WpythonW's picture
Update README.md
6f2fece verified
---
license: apache-2.0
datasets:
- 012shin/fake-audio-detection-augmented
language:
- en
metrics:
- accuracy
- f1
- recall
- precision
base_model:
- MIT/ast-finetuned-audioset-10-10-0.4593
pipeline_tag: audio-classification
library_name: transformers
tags:
- audio
- audio-classification
- fake-audio-detection
- ast
model-index:
- name: ast-fakeaudio-detector
results:
- task:
type: audio-classification
name: Audio Classification
dataset:
name: fake-audio-detection-augmented
type: 012shin/fake-audio-detection-augmented
metrics:
- type: accuracy
value: 0.9662
- type: f1
value: 0.9710
- type: precision
value: 0.9692
- type: recall
value: 0.9728
---
# AST Fine-tuned for Fake Audio Detection
This model is a binary classification head fine-tuned version of [MIT/ast-finetuned-audioset-10-10-0.4593](https://huggingface.co/MIT/ast-finetuned-audioset-10-10-0.4593) for detecting fake/synthetic audio.

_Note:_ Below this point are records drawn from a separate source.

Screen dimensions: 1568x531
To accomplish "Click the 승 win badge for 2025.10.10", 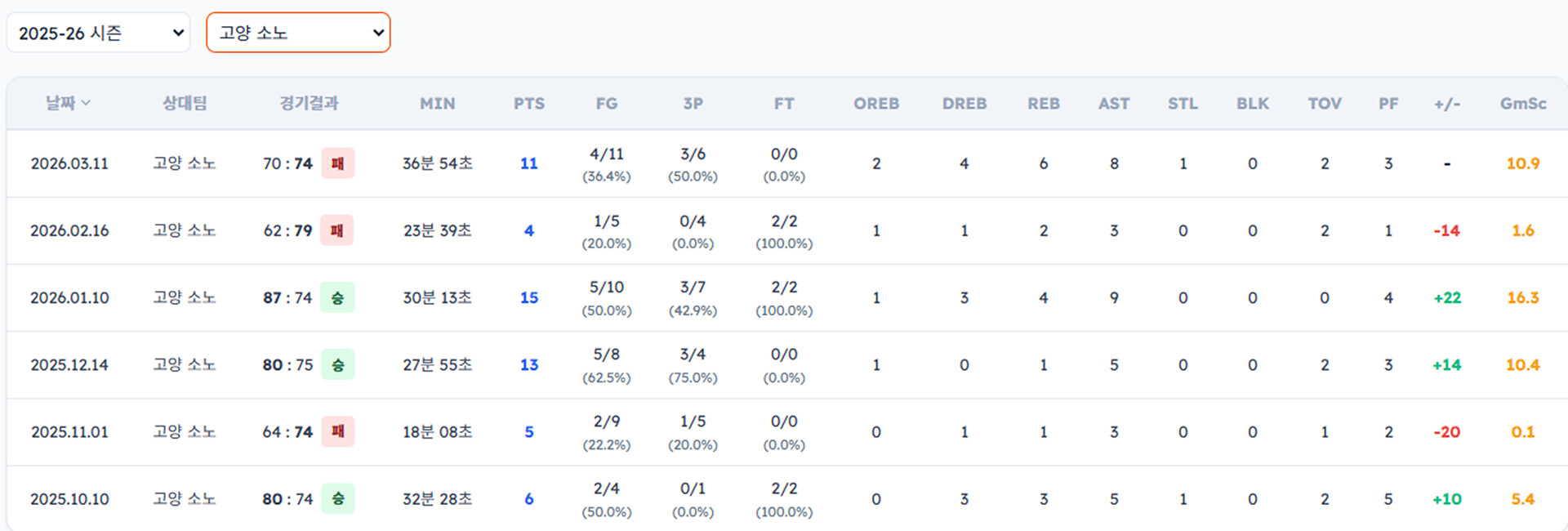I will click(337, 499).
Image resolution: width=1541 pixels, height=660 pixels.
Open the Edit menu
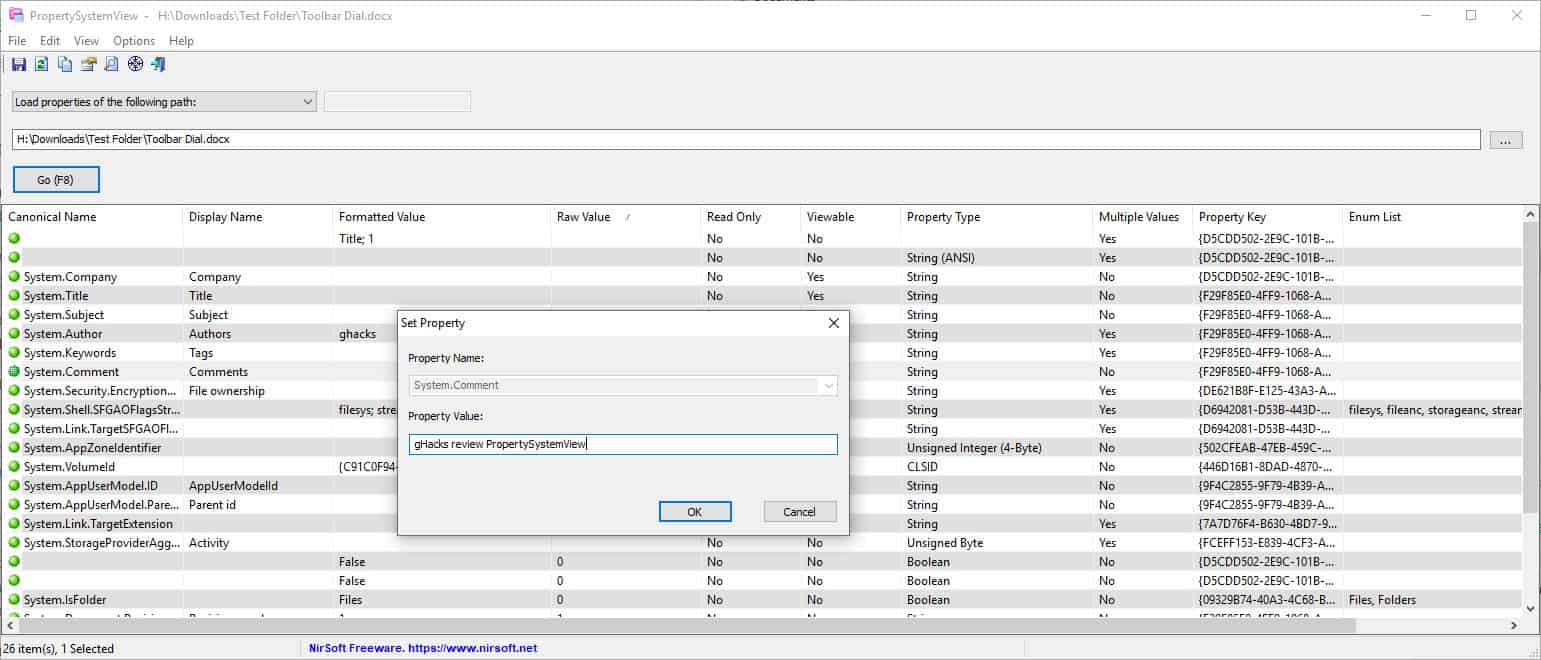pos(49,41)
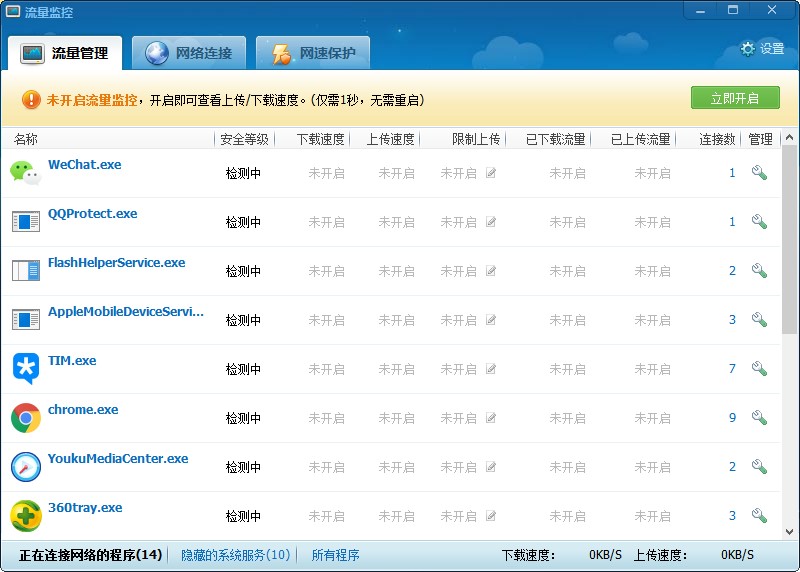Image resolution: width=800 pixels, height=572 pixels.
Task: Click the YoukuMediaCenter.exe compass icon
Action: pyautogui.click(x=26, y=467)
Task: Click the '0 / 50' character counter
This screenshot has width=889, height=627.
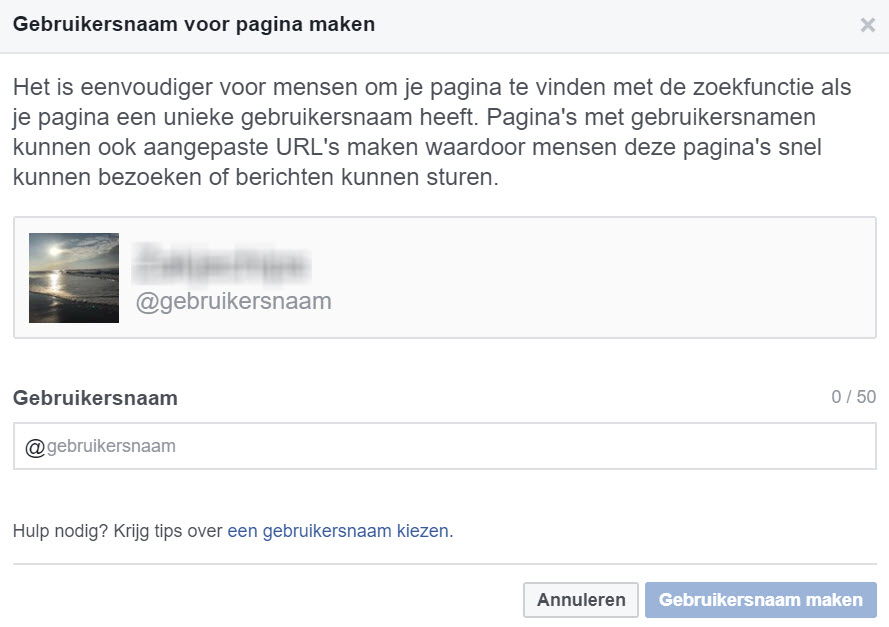Action: pyautogui.click(x=853, y=397)
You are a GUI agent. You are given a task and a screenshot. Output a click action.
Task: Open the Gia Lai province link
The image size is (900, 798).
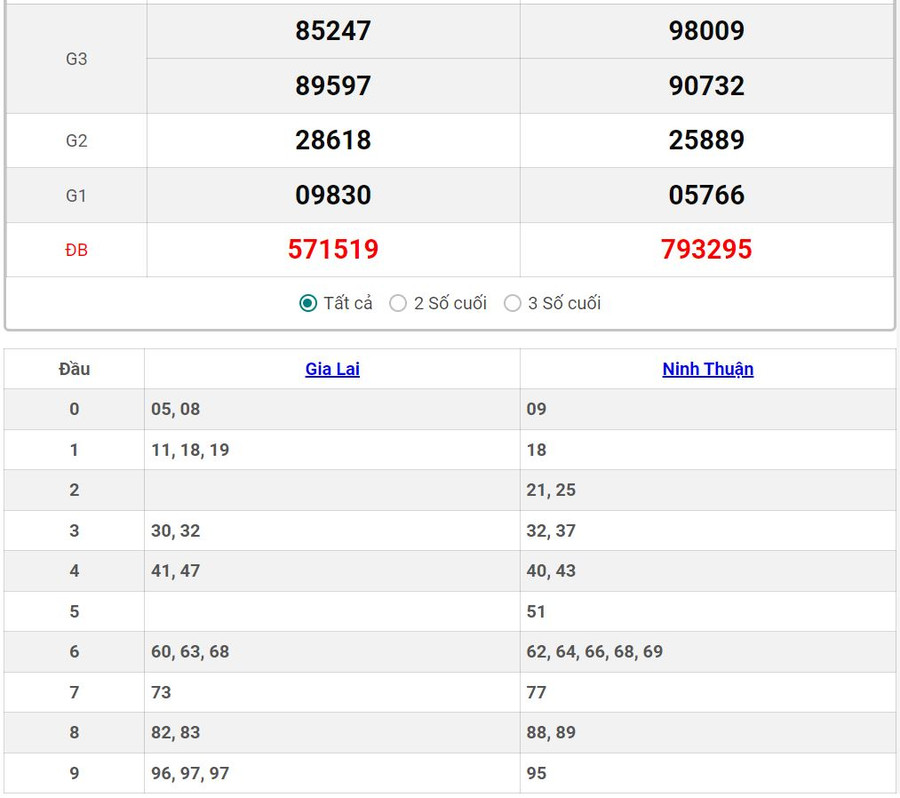point(332,369)
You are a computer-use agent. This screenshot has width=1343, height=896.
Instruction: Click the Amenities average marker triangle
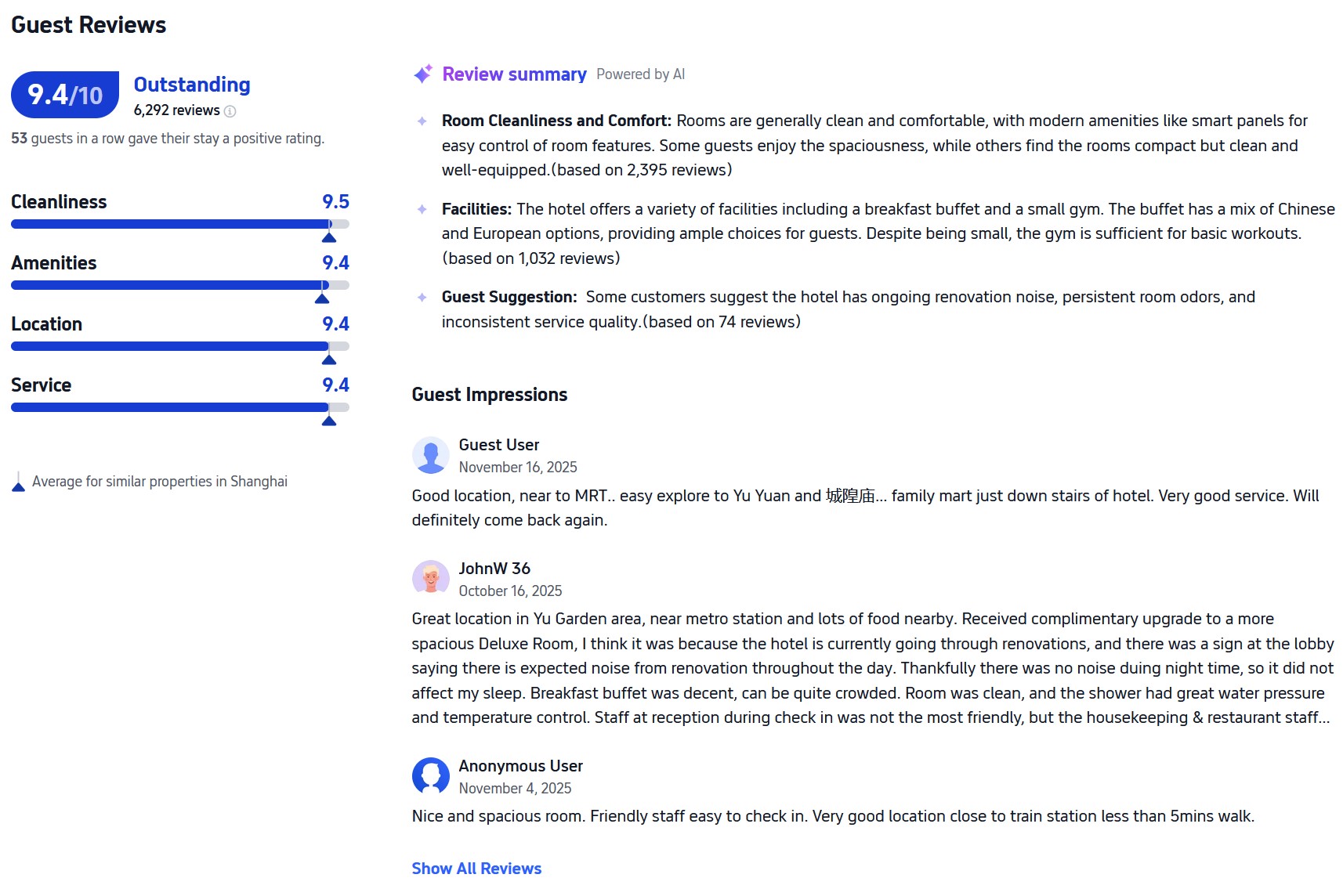tap(322, 298)
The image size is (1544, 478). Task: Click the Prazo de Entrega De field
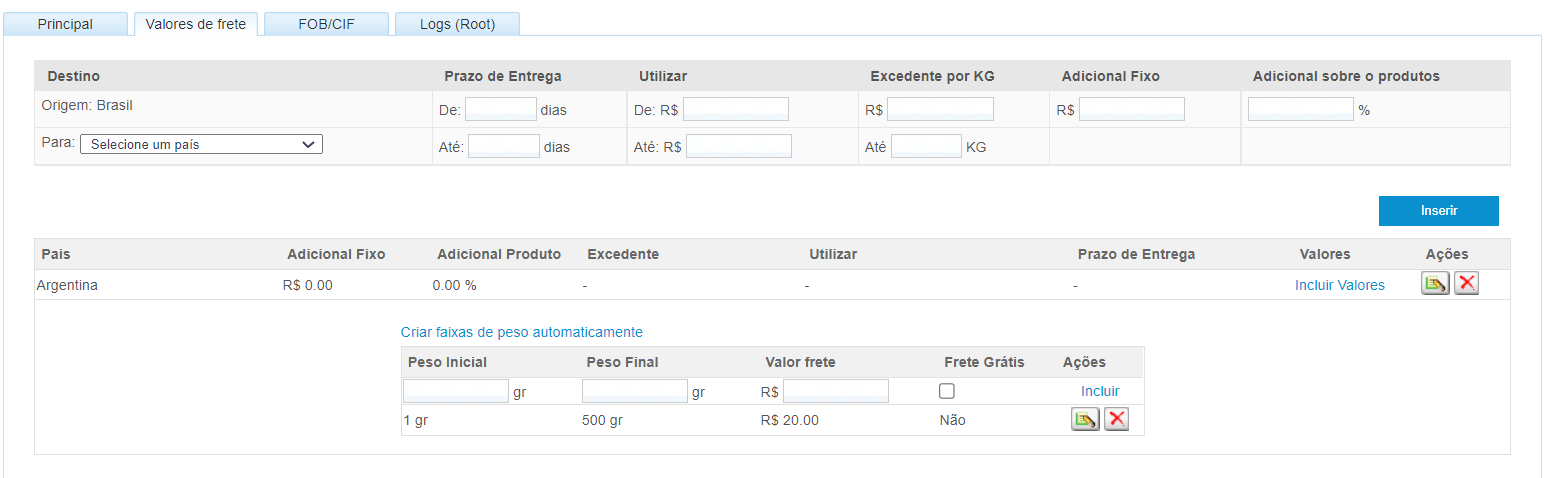[501, 109]
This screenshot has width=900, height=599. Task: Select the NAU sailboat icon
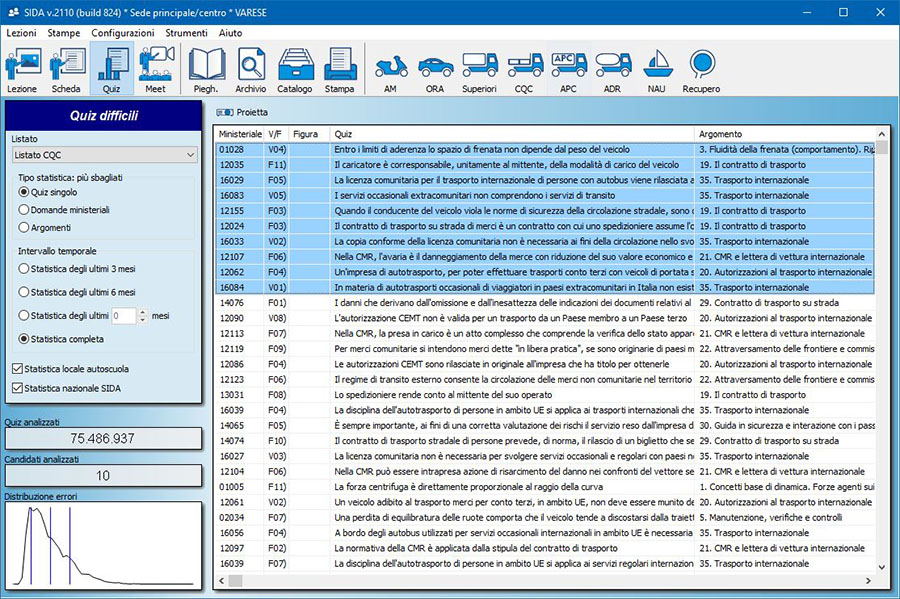[x=657, y=72]
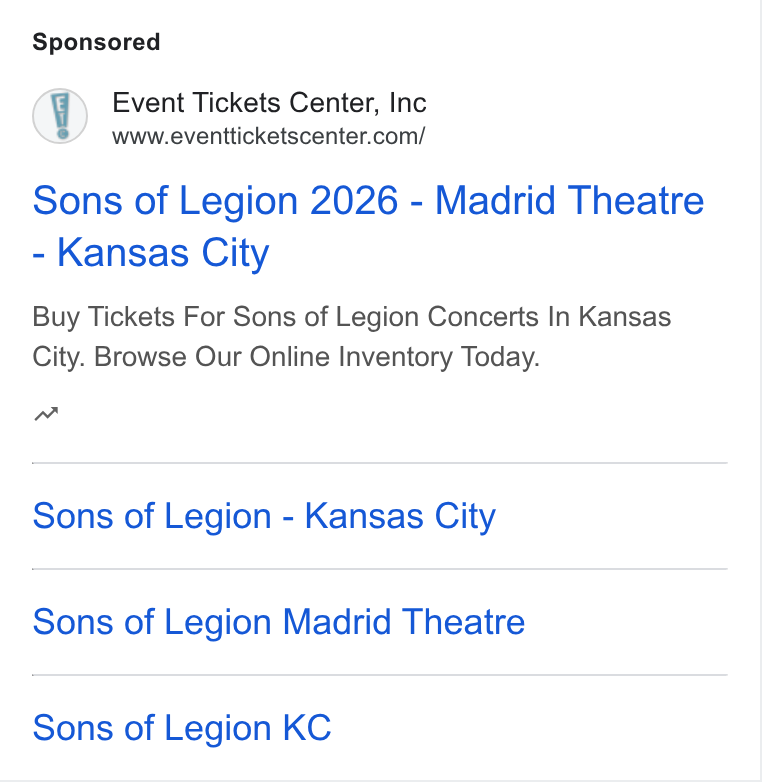Open the Sons of Legion Madrid Theatre sitelink

279,622
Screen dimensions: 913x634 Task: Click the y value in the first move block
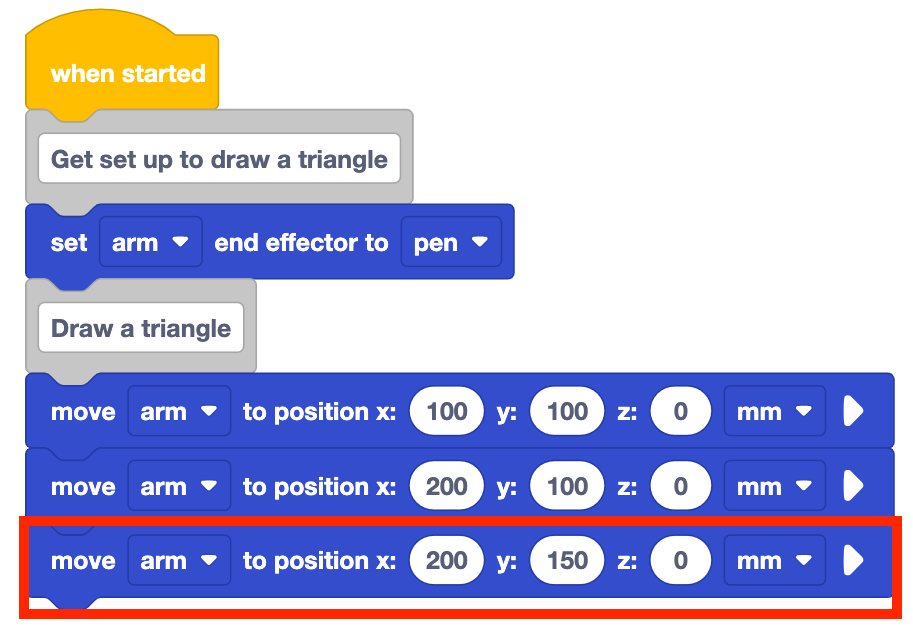(568, 412)
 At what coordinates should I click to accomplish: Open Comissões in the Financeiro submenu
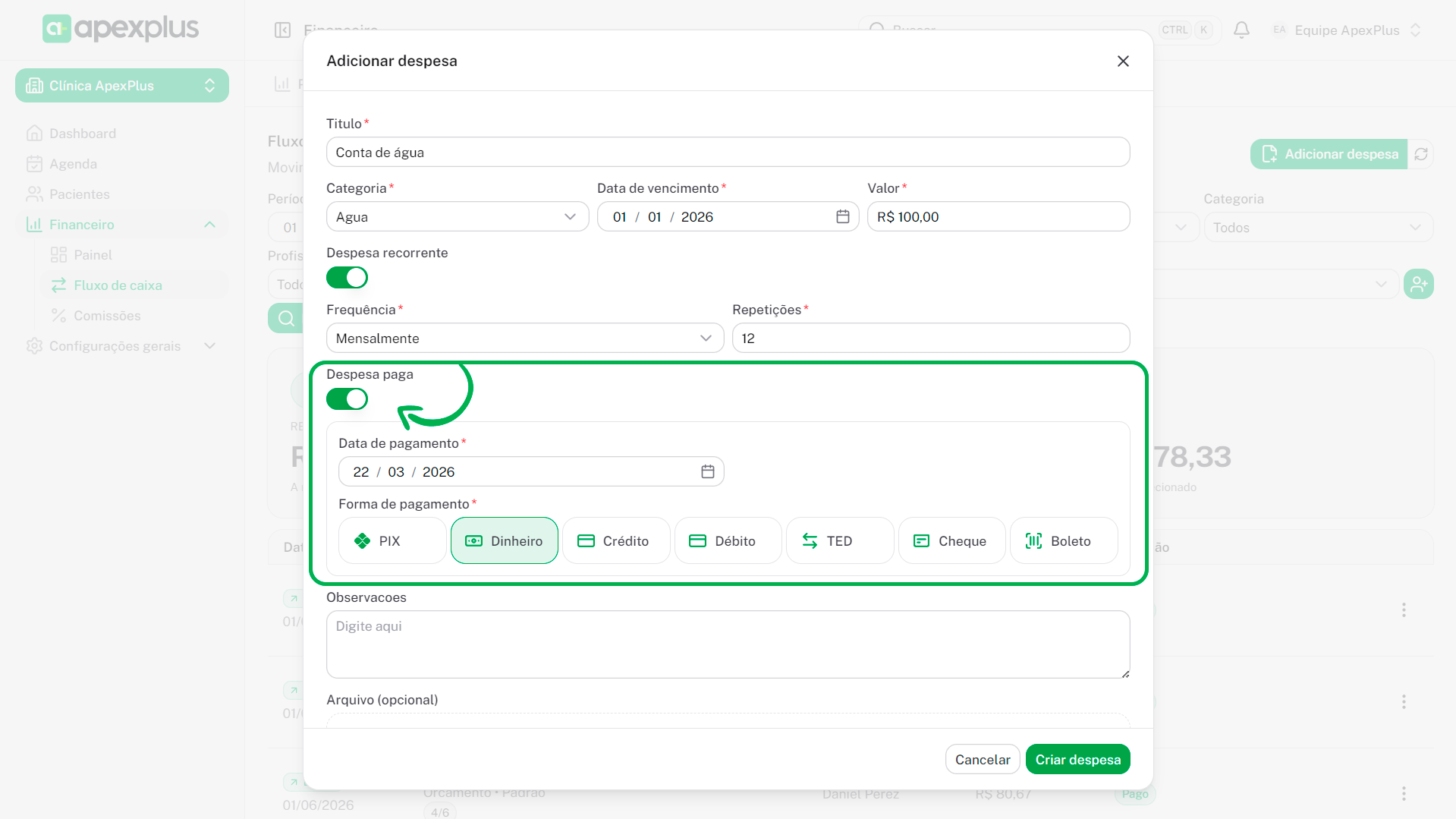pos(107,316)
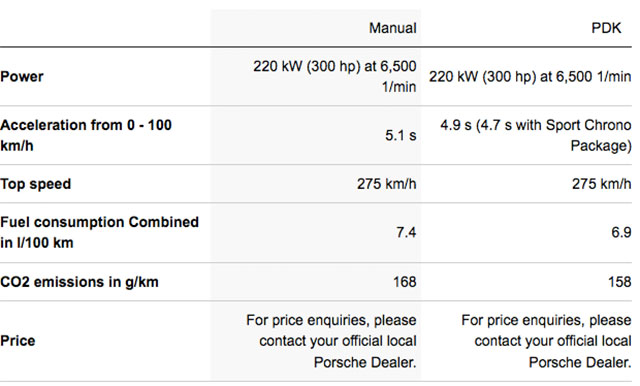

The original AST (Audio Spectrogram Transformer) classification head was replaced with a binary classification layer optimized for fake audio detection.
## Model Description
- **Base Model**: MIT/ast-finetuned-audioset-10-10-0.4593 (AST pretrained on AudioSet)
- **Task**: Binary classification (fake/real audio detection)
- **Input**: Audio converted to Mel spectrogram (128 mel bins, 1024 time frames)
- **Output**: Binary prediction (0: real audio, 1: fake audio)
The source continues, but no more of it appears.